Седьмой «Сибирский транзит» был и вообще моложав. «Весенние побеги» по Ф. Ведекинду, один из лучших спектаклей фестиваля, сыгран молодыми про молодых (г. Тара, режиссер Константин Рехтин). Главный герой фестиваля (его «Войцек» получил Гран-при) Владимир Золотарь немногим старше начинающих. Но и они не дебютанты, за плечами города, названия, а то и международные фестивали. В Барнауле отметили четверых, и нельзя было обойти вниманием эту обойму молодой режиссуры. Да и правда интересно, кто идет вслед.
Дмитрий Егоров, Тимофей Кулябин, Дмитрий Петрунь и Олег Юмов — как четыре стороны света: горизонты не сходятся, общего не много. О «Прекрасном Далёко» в «ПТЖ» писали в прошлом номере. Свидетельствую, что это барнаульский молодежный хит, попавший в чудесный резонанс с актерами и публикой. История, как известно, из жизни на том свете. В пьесе Данилы Привалова младенческая ересь «в законе». Ведь детский «астрал» — неотменимая часть любого сознания. Режиссер берет свою пьесу и упоенно свингует с актерами на этом материале. Вот когда слова не важны, и возникает чистая ностальгия по самим себе. Это чего-нибудь да стоит, и молодой Барнаул ломится на «Прекрасное Далёко», посидеть на сцене своего необустроенного театра: его затягивает холстинное пространство, вроде безграничное, но и уютное (Фемистокл Атмадзас). Актерский ансамбль исключительный. Грустные посиделки безгрешных героев сыграть столь обаятельно на чистом «атмосферном» ходе — это надо уметь, и конечно, здесь видна школа нашего Григория Козлова. (В фестивальной программе была и некая антитеза «Прекрасному Далёко», упомянутые «Весенние побеги»: молодежная материя здесь и театральна, и драматична, и эффект узнавания залом себя также драматически полновесен, в отличие от барнаульского сеанса совместной ностальгии по дальней, по отсутствующей жизни).

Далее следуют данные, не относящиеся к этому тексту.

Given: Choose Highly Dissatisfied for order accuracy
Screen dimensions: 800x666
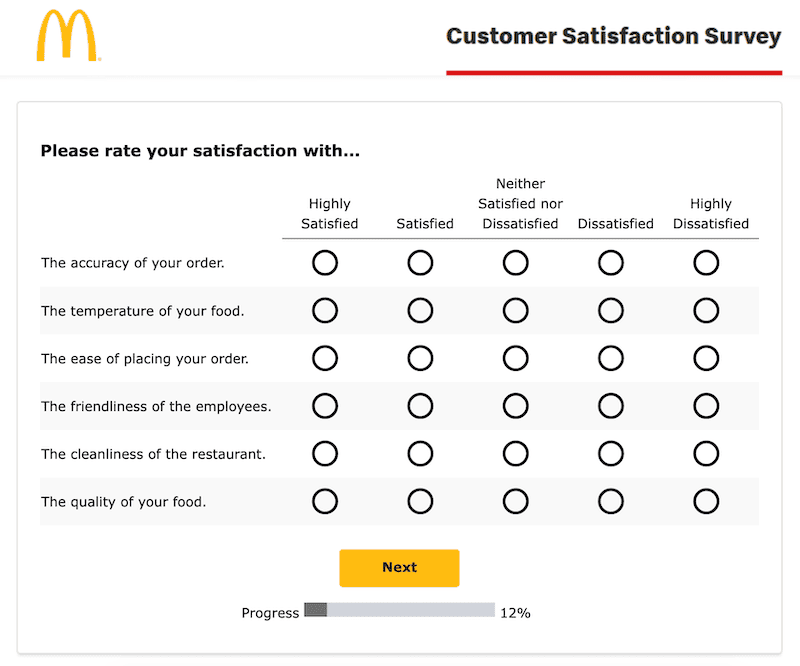Looking at the screenshot, I should pyautogui.click(x=706, y=262).
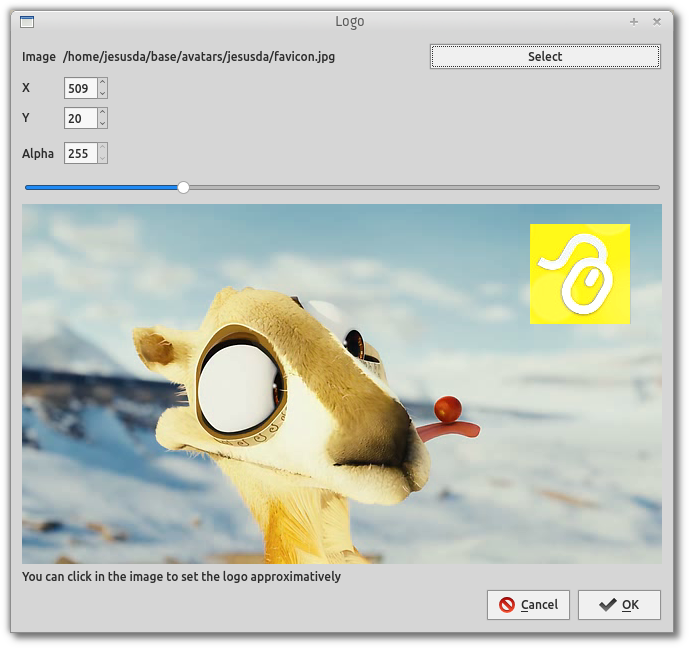The image size is (690, 649).
Task: Confirm with the OK button
Action: point(619,605)
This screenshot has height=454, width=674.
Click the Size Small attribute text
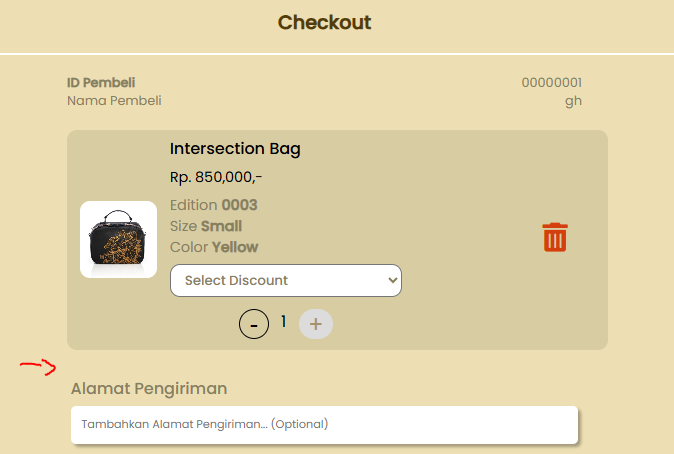pos(206,226)
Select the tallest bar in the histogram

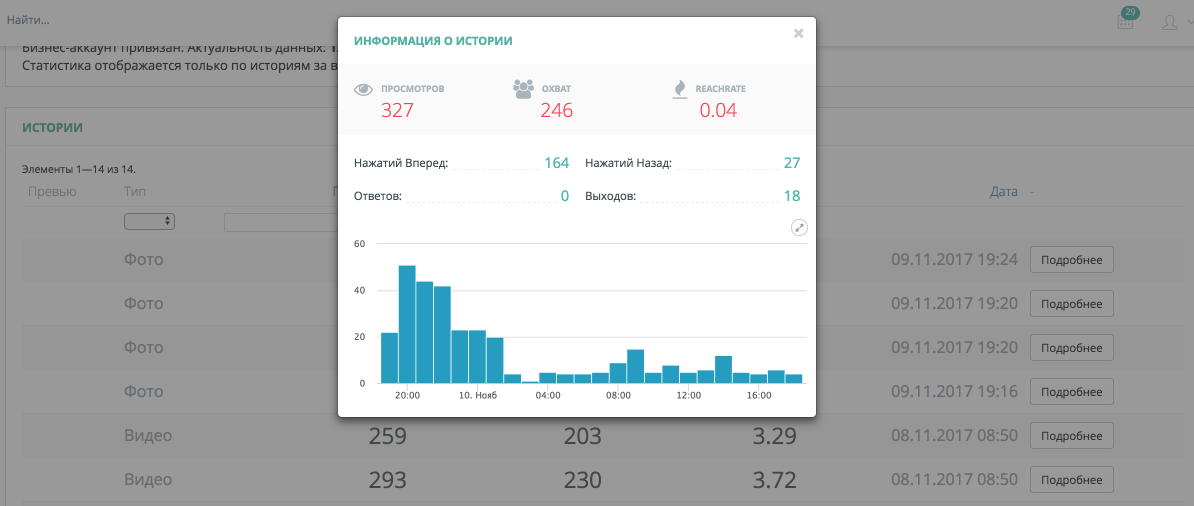(407, 324)
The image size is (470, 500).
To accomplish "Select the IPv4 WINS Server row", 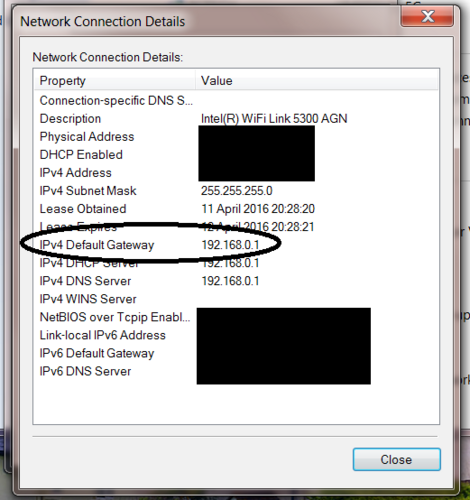I will pyautogui.click(x=236, y=299).
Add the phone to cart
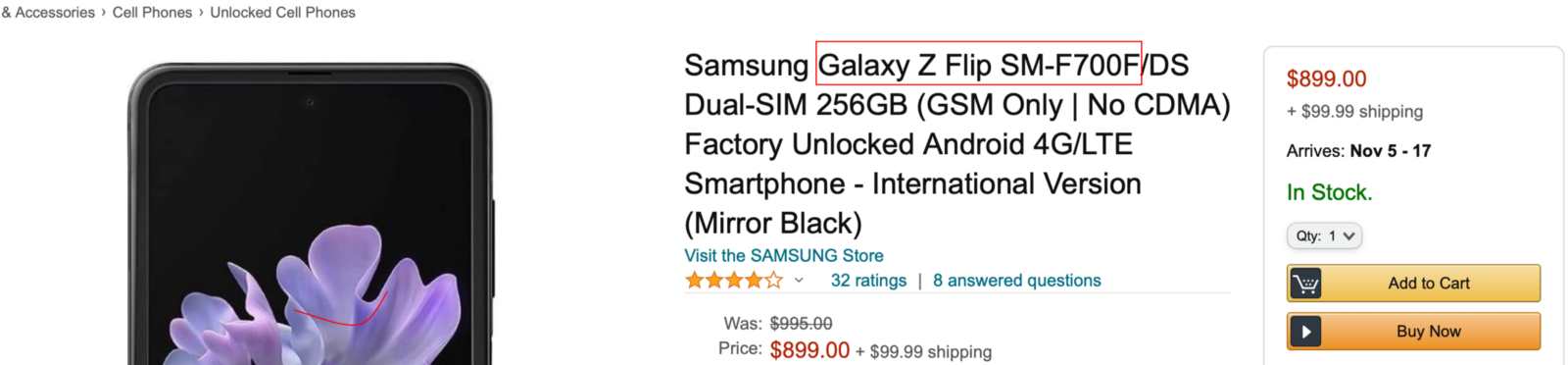Screen dimensions: 1568x365 tap(1413, 284)
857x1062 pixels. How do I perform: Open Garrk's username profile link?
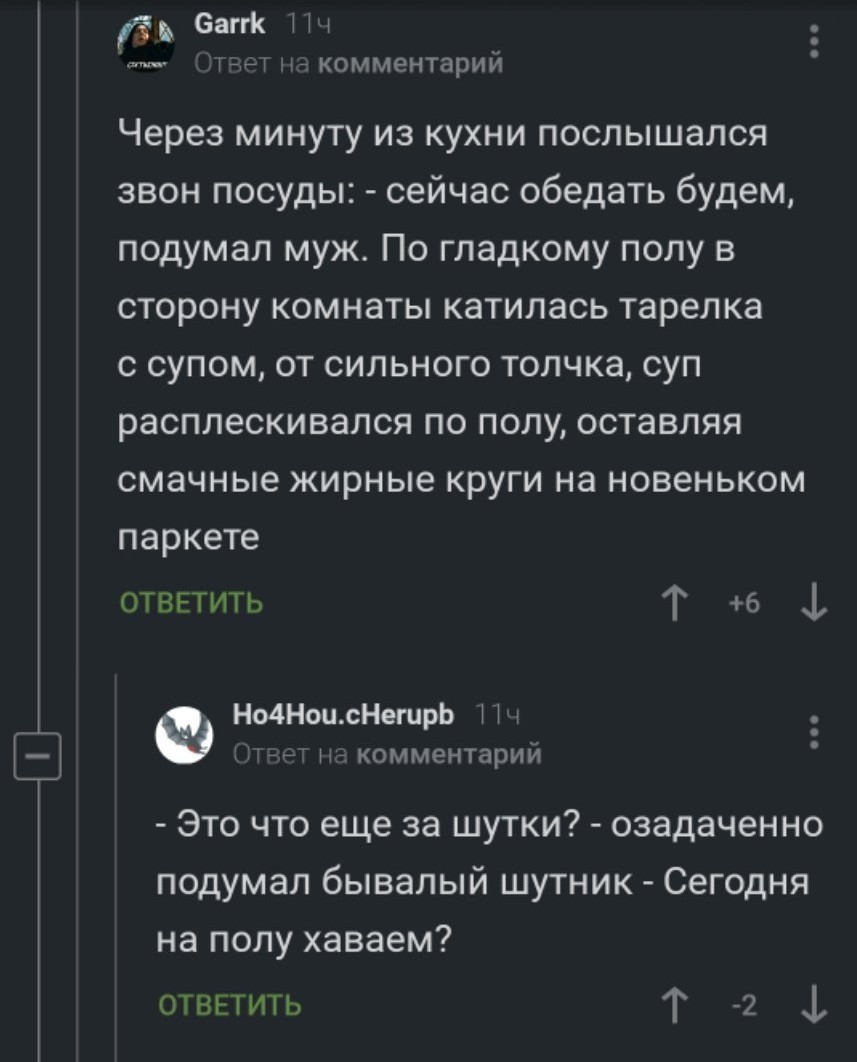pyautogui.click(x=229, y=25)
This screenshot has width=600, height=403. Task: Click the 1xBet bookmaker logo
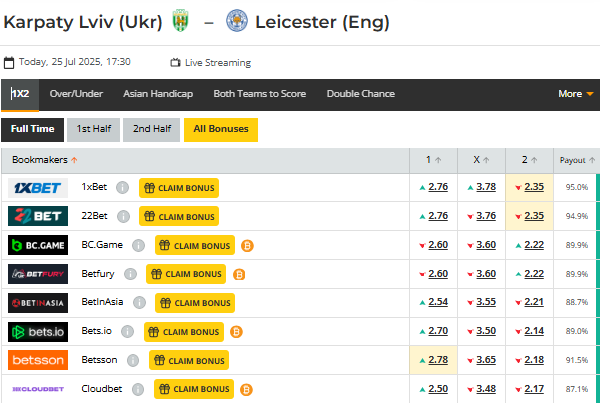pos(38,187)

Тимофей Кулябин, выпускник РАТИ 2007 года, взласкан на международных фестивалях. «Смертельный номер» О. Антонова — попытка совместить шоу с лирическим откровением театра о самом себе. Зрелищность, иллюзионные трюки, постановочная «упакованность» — и тонкая затея показать четыре клоунские маски как вибрации единой артистической сущности. Задача сложна, режиссура балансирует на двух стульях с переменным успехом. Порой зрелищность кажется самодовлеющей, громоздкой. Жизнь в искусстве как «смертельный номер» — эта тема не предполагает, казалось бы, масштабов гала-представления, и спектакль «Табакерки» на этом материале был камерным. Но очевидно, что режиссер сознательно шел на эти диспропорции. Мир огромен, театр велик, жизнь артиста скоротечна, судьба превратна: драматизм высекается и из этого сопряжения. Пока режиссер в начале пути, несбалансированность разных начал в постановке даже и обаятельна. Да и более того: квартет артистов, мающихся творчеством в антураже дорогостоящего шоу, — вполне достоверная вещь.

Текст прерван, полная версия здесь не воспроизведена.